In 1997 the Mossad tried to assassinate Khaled Mashal, the political leader of Hamas, by spraying a chemical agent on his ear as he walked down a street in Amman, Jordan. The mission failed..... In a humiliating blow to the agency, Prime Minister Benjamin Netanyahu was forced to admit that the Mossad plot had been a terrible failure. For the next several years, morale within the agency plummeted, and its reputation for daring and success was tarnished.
Then, in 2002, Prime Minister Ariel Sharon tapped Dagan, a former military commander with a reputation for ruthless, brutal efficiency, to restore the spy agency to its former glory and preside over, as he put it, "a Mossad with a knife between its teeth." "Dagan's unique expertise," Sharon said in closed meetings, "is the separation of an Arab from his head." Dagan immediately announced that the Mossad would devote most of its resources to what he considered the two key threats to Israel's survival: the Iranian nuclear program and terrorism from the Iranian-supported groups Hezbollah, Hamas, and Palestinian Islamic Jihad.
The number and frequency of covert operations increased dramatically.

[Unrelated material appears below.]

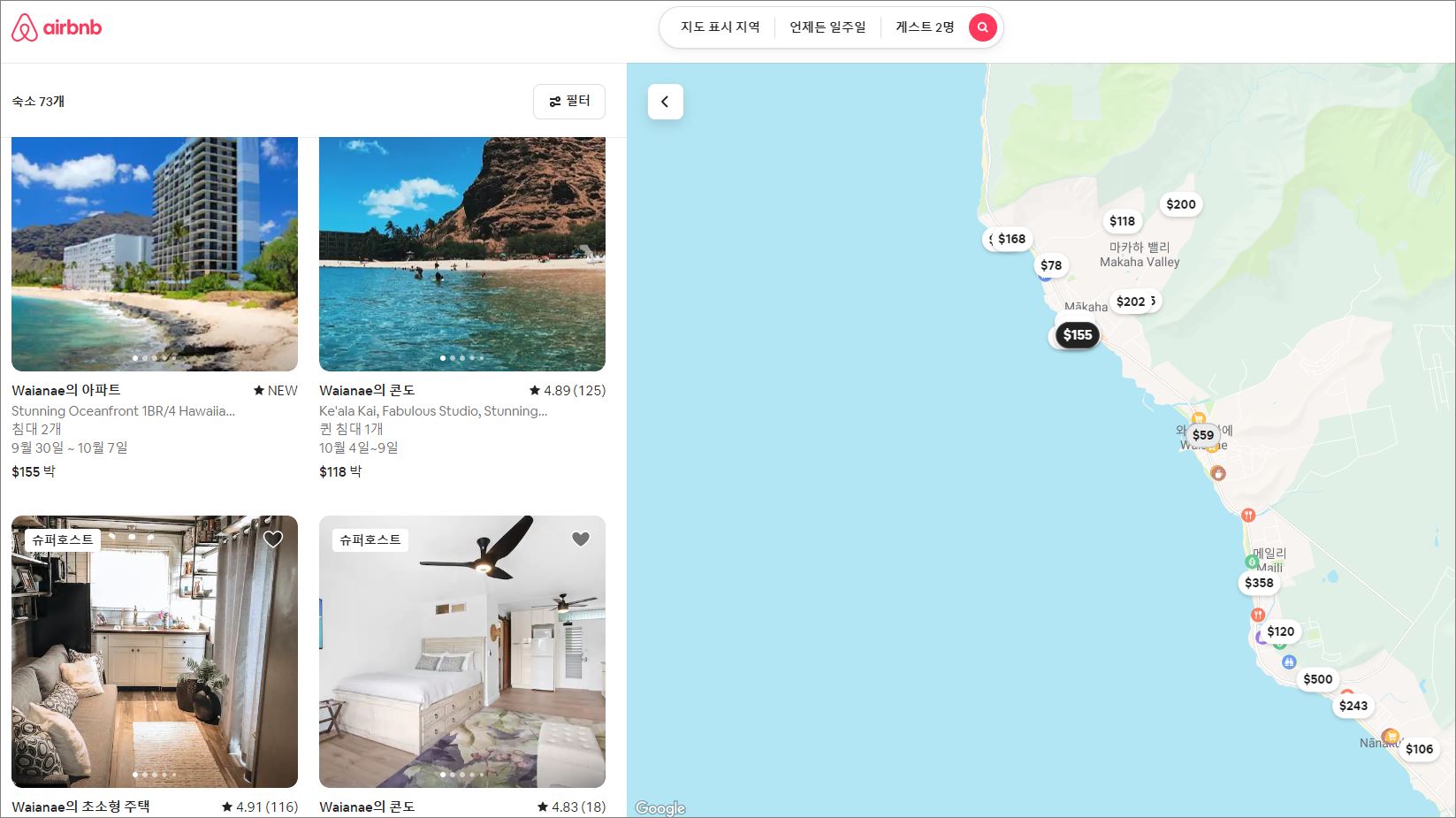Click the Airbnb logo
This screenshot has height=818, width=1456.
pos(57,27)
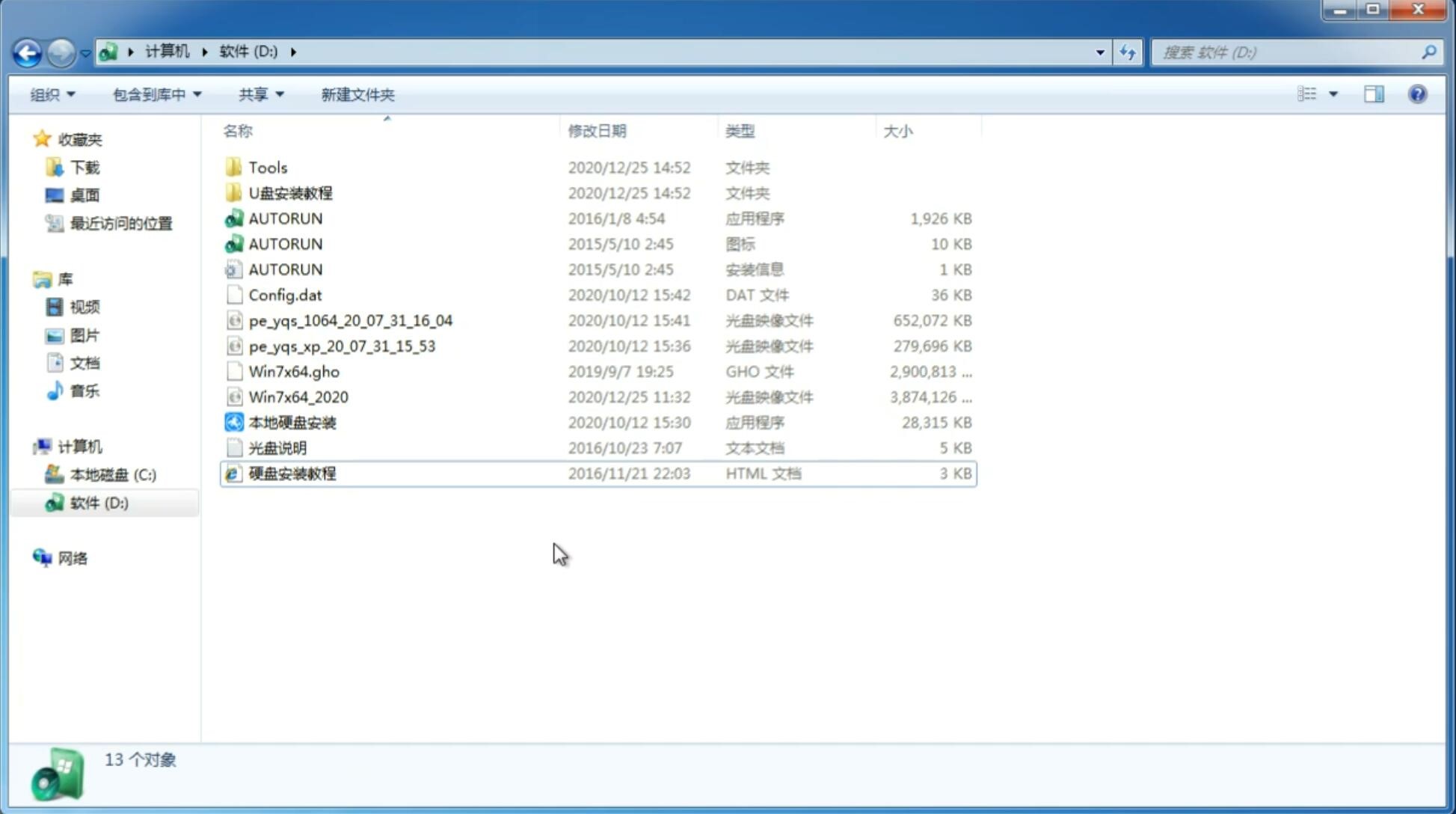Open Win7x64.gho Ghost file

click(294, 370)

There were several acts of sabotage of the Iranian nuclear program: two mysterious crashes of Iranian aircraft associated with the program, fires breaking out at two important laboratories, damage inflicted upon Iranian nuclear centrifuges, and the disappearance of two Iranian scientists and the killing of a third. There was also a mysterious explosion at a Syrian plant where Scud missiles were being fitted with chemical warheads, and the Mossad is credited with the discovery of a nuclear reactor in Syria, built with North Korean assistance, whose existence the Syrian authorities had managed to conceal for over five years. (The Syrian nuclear facility was subsequently destroyed by the Israeli Air Force in September 2007 after the United States proved reluctant to do so.)
The number of complex targeted assassinations carried out by the Mossad also increased under Dagan. The most high-profile of these was the elimination in Damascus of Imad Mughniyeh, Hezbollah's military chief..... Dagan's Mossad is also believed to be responsible for the death of General Mohammed Suleiman, a close aide of Syria's President Bashar Al-Assad, who headed that country's nuclear program and handled military cooperation with Iran, Hamas, and Hezbollah....
Because of these successes, Dagan's tenure as director of the Mossad was repeatedly extended, ...Dagan is also reported to have stated on several occasions that he does not believe there is anyone within the Mossad today who is worthy to replace him.
Several Mossad operatives who have attended meetings in Dagan's office describe a ritual that he goes through when preparing a team for a dangerous mission. During the meeting, Dagan points to a large photograph hanging on his office wall of a bearded Jew wrapped in a prayer shawl, kneeling on the ground with his arms in the air. The man's fists are clenched, and his piercing eyes look straight ahead. Next to him stand two German SS officers, one holding a club and the other a pistol. "This man," Dagan says, "was my grandfather, Dov Ehrlich. ......I can to ensure that something like this will never happen again."